◆ MATERIAL SUPPLIED
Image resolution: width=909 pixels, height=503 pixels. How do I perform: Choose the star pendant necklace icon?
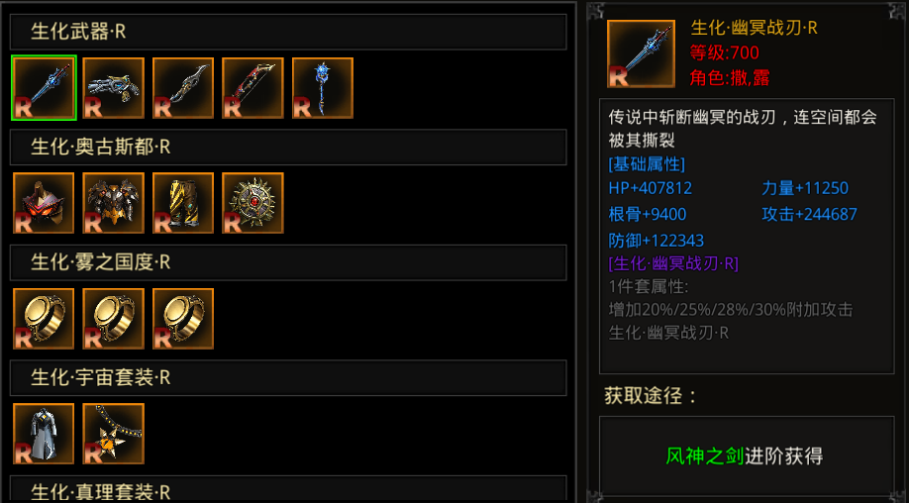(114, 434)
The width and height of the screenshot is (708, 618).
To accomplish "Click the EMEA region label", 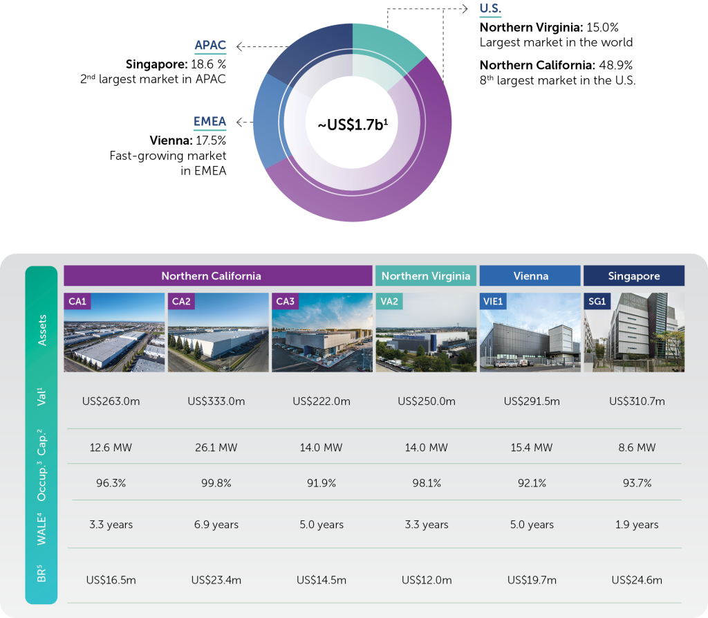I will 209,122.
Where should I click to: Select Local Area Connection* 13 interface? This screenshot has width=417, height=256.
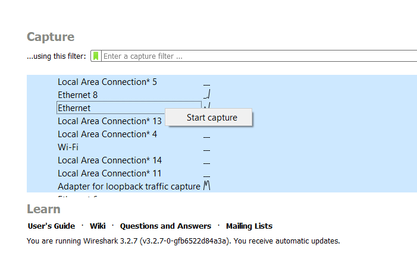[x=109, y=121]
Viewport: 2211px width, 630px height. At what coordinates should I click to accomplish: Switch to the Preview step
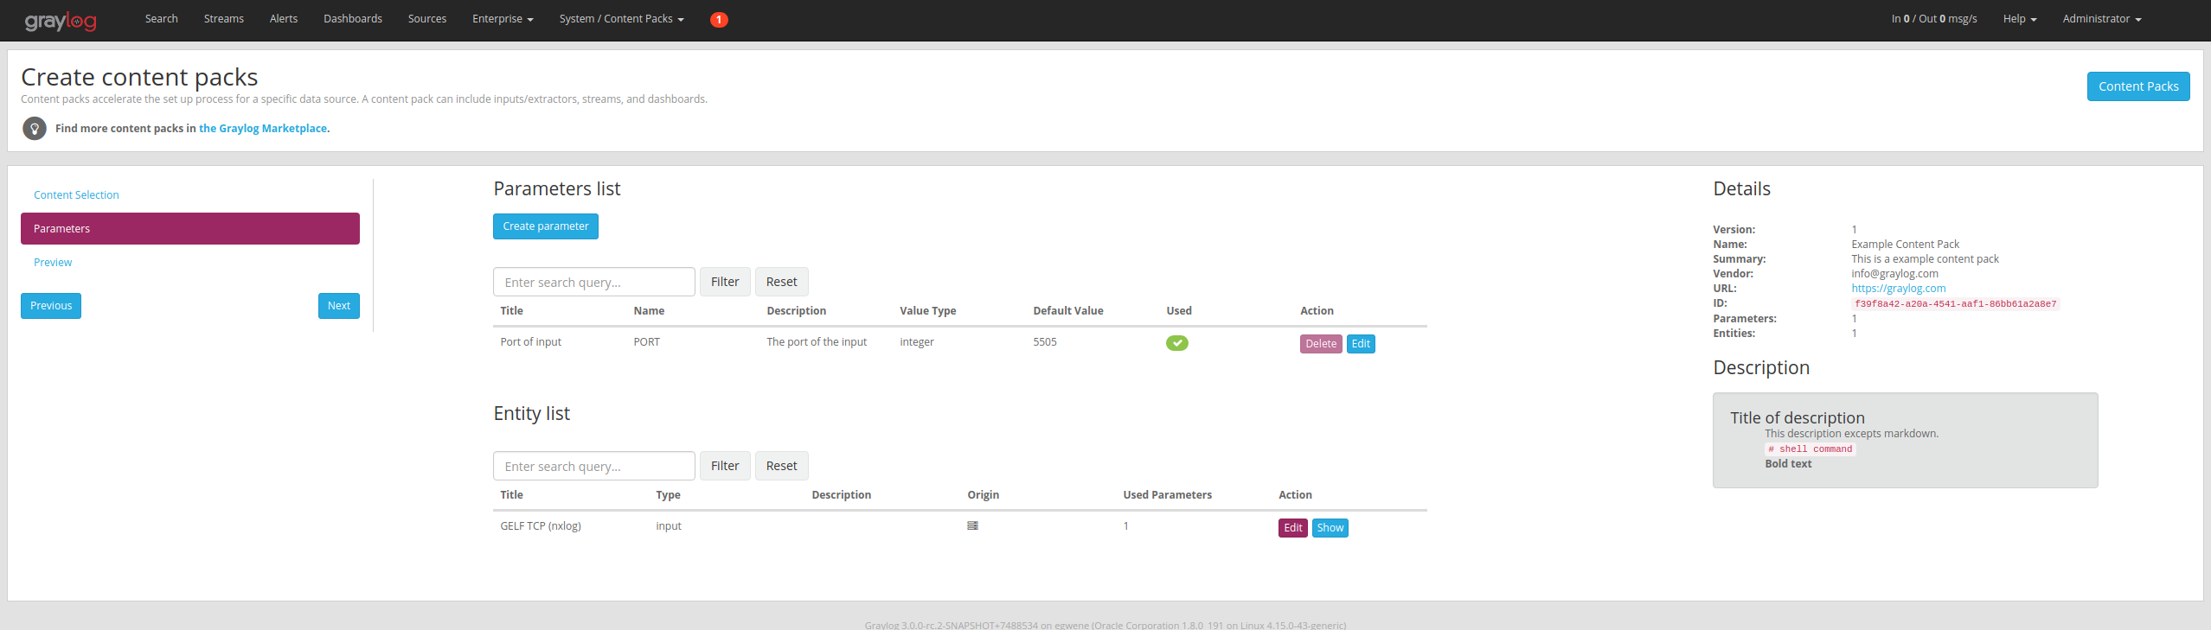pyautogui.click(x=53, y=263)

◆ EXERCISE
Could you set down exactly, and only, the lines from the line containing "Where should I" through the last line of the records, both included, without the pictures?

◆ RESPONSE FOR THIS EXERCISE
Where should I click to: Select Local Area Connection* 13 interface? This screenshot has width=417, height=256.
[x=109, y=121]
Viewport: 2211px width, 630px height. At what coordinates should I click to accomplish: Switch to the Preview step
pyautogui.click(x=53, y=263)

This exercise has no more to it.